If the socks are identical, then the number of ways of selecting a sock in any turn would be 2 (either a W or B). If they form a pair they will be identical?

IMO - all possible selections are - {bbbb, wwww, bbbw, wwwb, wwbb} out of which wwbb is what we require ~ hence answer should be 1/5?

For e.g. if white and blue here would be boys and girls and then we are asked to find a team which has exactly 2 boys and 2 girls - In this case, the solution you mentioned should be valid.

Can you please explain.

Thank you


Bunuel wrote:
solo1234 wrote:
A drawer has six loose blue socks and six loose white socks. If four socks are removed from the drawer at random and without replacement.

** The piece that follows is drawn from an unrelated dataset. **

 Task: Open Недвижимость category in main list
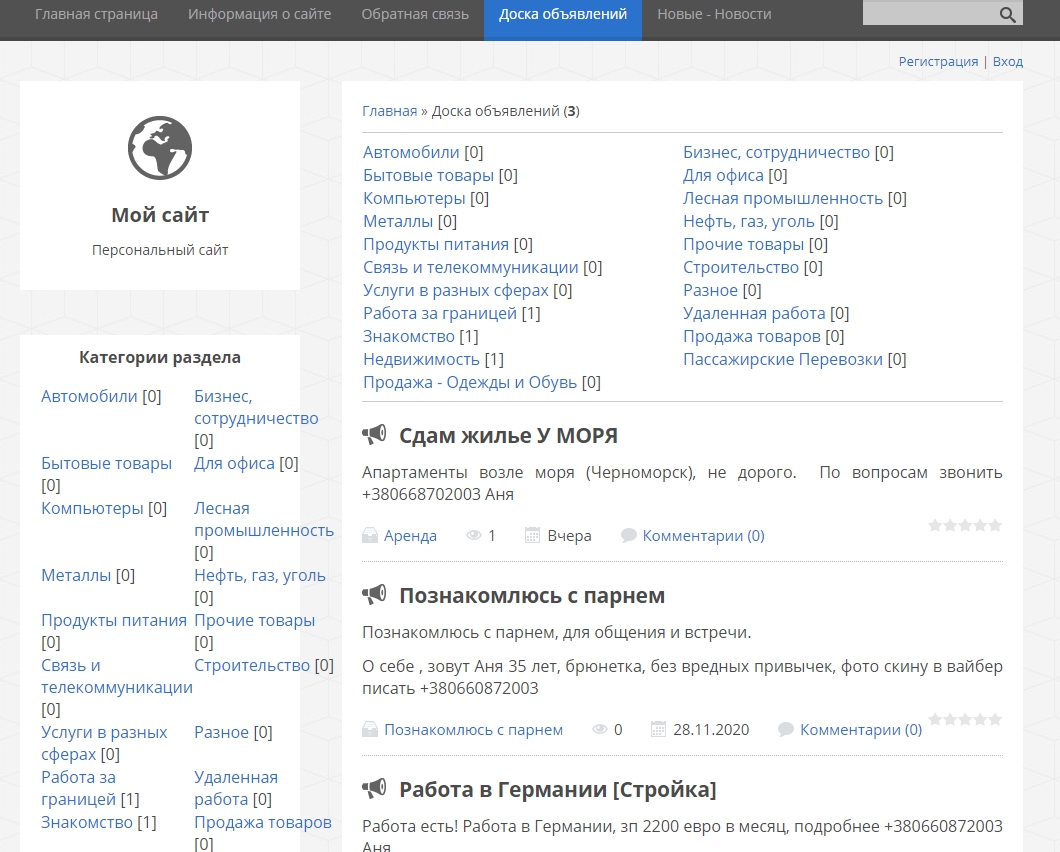click(x=421, y=359)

What is the probability that one pair of each color was selected?

A. 2/33
B. 5/66
C. 5/33
D. 5/11
E. 1/2


So, we want the probability of removing 2 blues socks out of 6 and 2 white socks out of 6, while removing 4 socks out of 12.

\(P=\frac{favorable}{total}=\frac{C^2_{6}*C^2_{6}}{C^4_{12}}=\frac{5}{11}\).

Answer: D.


Hi rsaahil90,
you may be correct in the 5 types of combination ..
however you have 6 pairs from which you have to choose these combinations and each combination does not have same weightage...
lets see this question only..
combinations ..
1) bbbb- 6C4.. choosing 4 black socks out of avail 6= 15..
2)wwww- same as 1)-15
3)bbbw-6C3*6C1=120
4)wwwb-same as 3)=120
5)wwbb-6C2*6C2=15*15=225

now total ways =15+15+120+120+225=495..
the wwbb way=225
so prob=225/495=5/11..
hope the concept was clear..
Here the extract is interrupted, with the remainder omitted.